Acredito que exista um nicho de mercado para os consultores que auxiliem o consumidor no processo de compra de software. Ele não verificaria o processo interno do fornecedor (temos o MPS.br para isto), mas sim ajudaria o cliente a fazer as perguntas corretas. Eis alguns exemplos:
_ Você nos apresentou sua arquitetura para um sistema de comércio eletrônico, mas não ficou claro como está sendo tratada a segurança da informação. Poderia nos clarificar isto?
_ Meu cliente precisa de um sistema de tempo real do tipo hard. Vejo que este sistema foi projetado para ser executado em uma plataforma de código gerenciado (Java ou .net). Como você garante que este requisito será satisfeito?
_ Poderia nos descrever como garantir a inviolabilidade dos dados deste sistema de controle de ponto?

━━━━

* [Descrição do problema]:
Responda com base no texto sobre consultores na compra de software:
1. O que o consultor não verificaria?
2. De que tipo é o sistema de tempo real de que o cliente precisa?
3. De qual sistema se pede que seja descrito como garantir a inviolabilidade dos dados?
Os itens abaixo foram tirados de outra fonte.

Entradas de dados coletados
━━━━

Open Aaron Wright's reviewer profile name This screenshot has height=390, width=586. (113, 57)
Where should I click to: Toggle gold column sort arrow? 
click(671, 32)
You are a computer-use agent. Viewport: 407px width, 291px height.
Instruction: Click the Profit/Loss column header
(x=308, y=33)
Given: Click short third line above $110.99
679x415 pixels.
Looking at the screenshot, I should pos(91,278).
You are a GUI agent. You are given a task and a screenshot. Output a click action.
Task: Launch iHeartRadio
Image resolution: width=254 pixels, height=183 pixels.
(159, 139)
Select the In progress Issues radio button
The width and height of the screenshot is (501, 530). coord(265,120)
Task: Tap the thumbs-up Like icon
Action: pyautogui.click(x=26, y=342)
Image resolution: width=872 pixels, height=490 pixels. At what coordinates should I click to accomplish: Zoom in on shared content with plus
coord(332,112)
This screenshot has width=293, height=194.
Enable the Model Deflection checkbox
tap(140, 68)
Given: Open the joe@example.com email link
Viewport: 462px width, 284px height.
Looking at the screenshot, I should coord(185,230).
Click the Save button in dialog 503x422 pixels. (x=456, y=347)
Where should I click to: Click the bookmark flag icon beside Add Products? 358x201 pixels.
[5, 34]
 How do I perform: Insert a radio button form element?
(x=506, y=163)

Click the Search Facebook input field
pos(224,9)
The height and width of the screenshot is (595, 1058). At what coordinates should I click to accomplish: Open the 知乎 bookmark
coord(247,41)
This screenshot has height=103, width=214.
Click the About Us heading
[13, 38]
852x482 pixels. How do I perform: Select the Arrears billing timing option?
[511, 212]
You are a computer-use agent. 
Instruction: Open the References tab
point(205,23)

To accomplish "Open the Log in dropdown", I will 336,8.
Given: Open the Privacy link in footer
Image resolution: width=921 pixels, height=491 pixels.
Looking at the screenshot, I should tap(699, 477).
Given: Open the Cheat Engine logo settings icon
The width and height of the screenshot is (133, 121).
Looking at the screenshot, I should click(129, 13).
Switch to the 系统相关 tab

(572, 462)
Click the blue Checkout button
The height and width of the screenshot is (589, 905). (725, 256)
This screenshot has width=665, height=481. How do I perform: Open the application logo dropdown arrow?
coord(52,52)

━━━━

* [Exercício resolvido]:
1. O processo interno do fornecedor.
2. Do tipo hard.
3. Do sistema de controle de ponto.